Indeed, one of the country's most experienced prostate surgeons, Joseph Smith of Vanderbilt University Medical Center, wrote in a 2005 paper that it took him 150 robotic surgeries to achieve the same results as in traditional prostate removal. Smith, who has performed more than 2,500 traditional prostate surgeries and 1,500 robotic ones, says he now uses a robot for about 90 percent of his procedures.

Experts say men must grapple with many unanswered questions when selecting prostate surgery.

Peter Scardino, chairman of surgery at New York's Memorial Sloan-Kettering Cancer Center, notes that doctors don't yet know which technique best cures cancer. The new procedures haven't been around long enough, says Scardino, who was not involved with the new studies.

Sanda notes that he plans to follow the men in his study for 10 years to learn whether one type of surgery prevents relapses better than others.
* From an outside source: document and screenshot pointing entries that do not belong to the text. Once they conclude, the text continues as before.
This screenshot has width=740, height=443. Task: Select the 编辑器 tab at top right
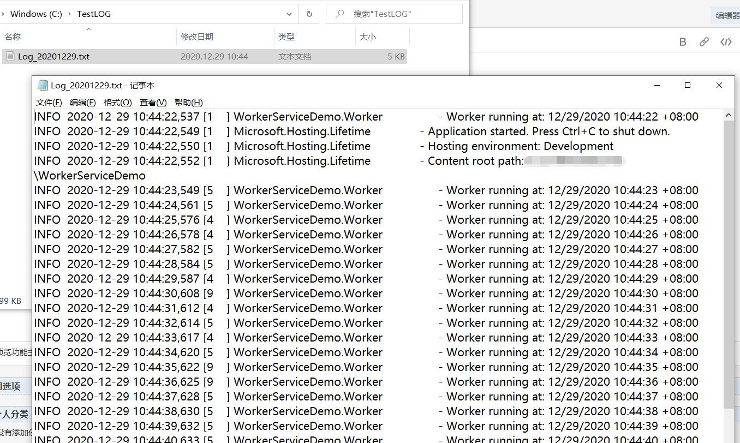729,15
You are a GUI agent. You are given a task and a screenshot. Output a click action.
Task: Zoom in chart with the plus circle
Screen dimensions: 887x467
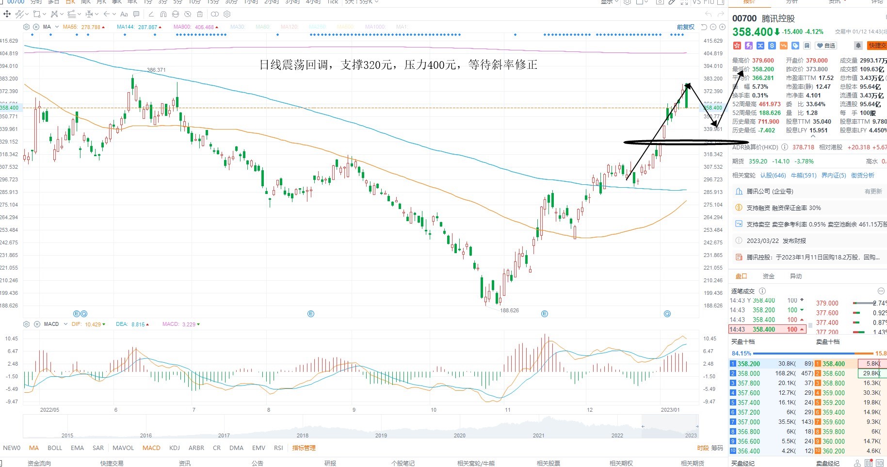(x=722, y=27)
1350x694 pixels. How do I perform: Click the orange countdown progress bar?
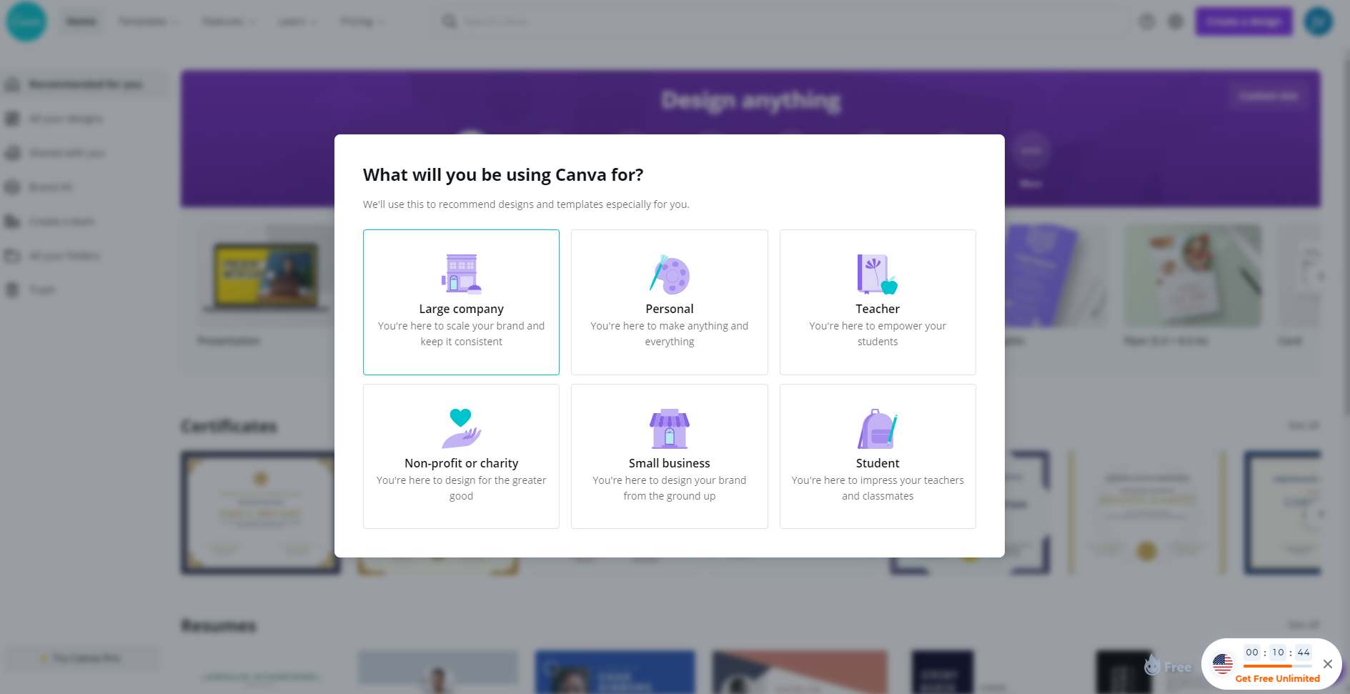pos(1278,666)
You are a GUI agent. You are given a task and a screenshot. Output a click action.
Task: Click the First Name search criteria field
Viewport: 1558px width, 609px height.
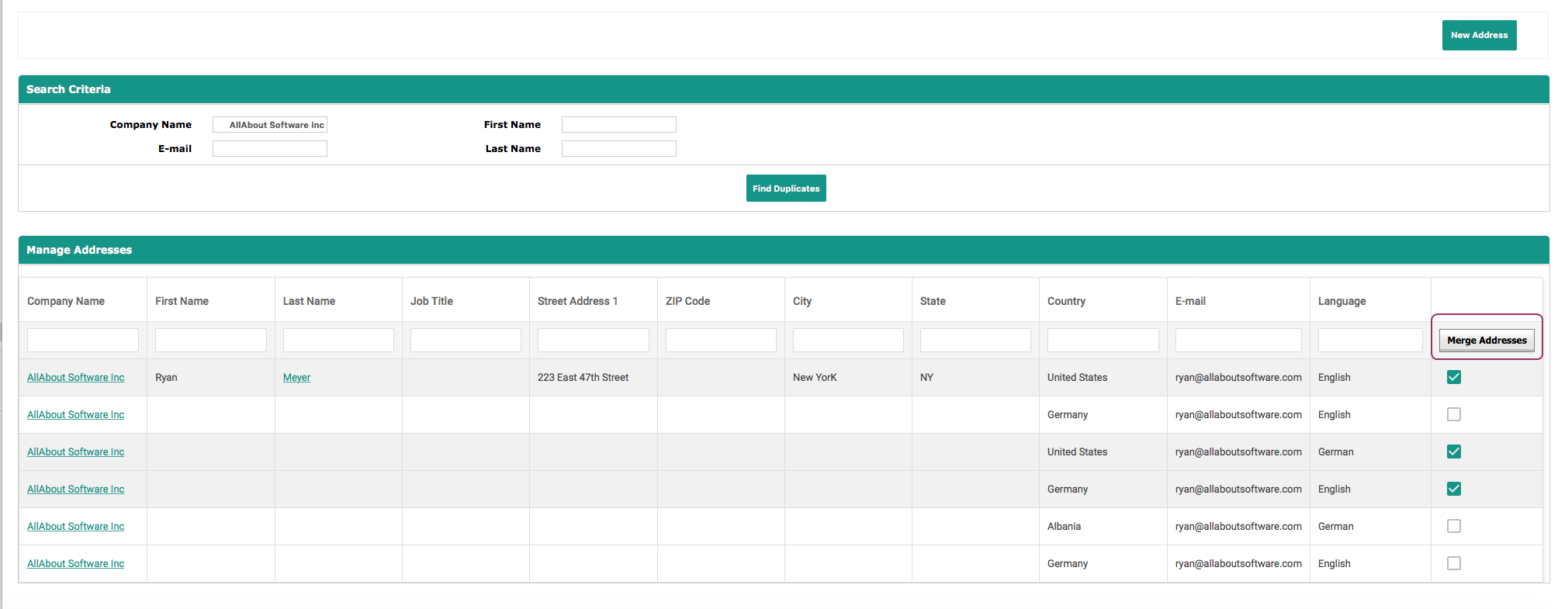(x=618, y=125)
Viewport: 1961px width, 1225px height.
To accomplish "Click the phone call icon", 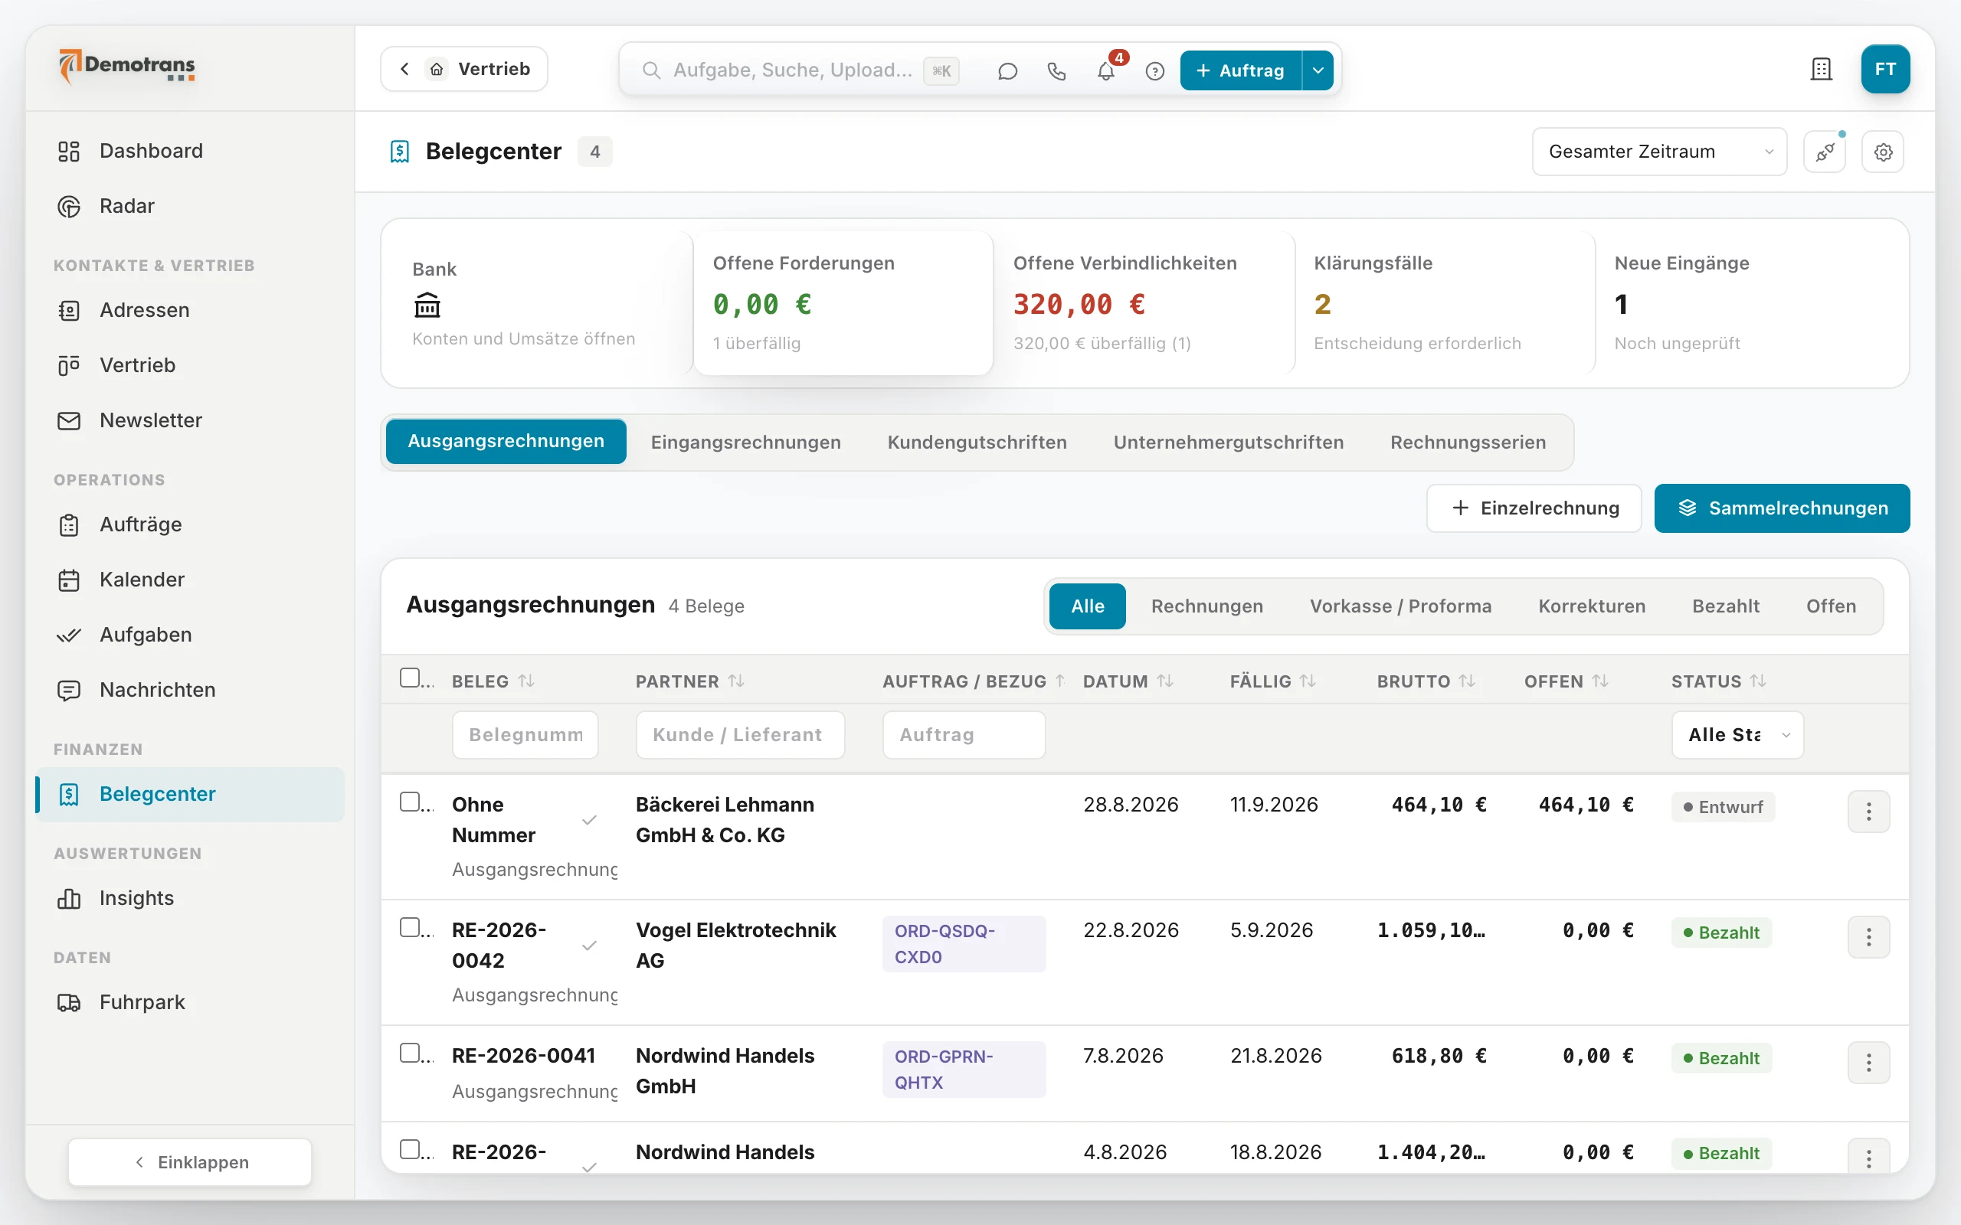I will [x=1056, y=70].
Men lack another key piece of data, Scardino says: No one has conducted a randomized controlled trial — a type of study considered to be definitive — of all three methods. Such a trial would be daunting, largely because few men would agree to be randomly assigned to a type of surgery, he says. And Scardino says many of the articles that have been published present overly sunny pictures of the new procedures. Hospitals are much more likely to trumpet their successes with robots than to admit disappointing results in print.

"I tell patients it's the surgeon that matters, not the tool," Scardino says.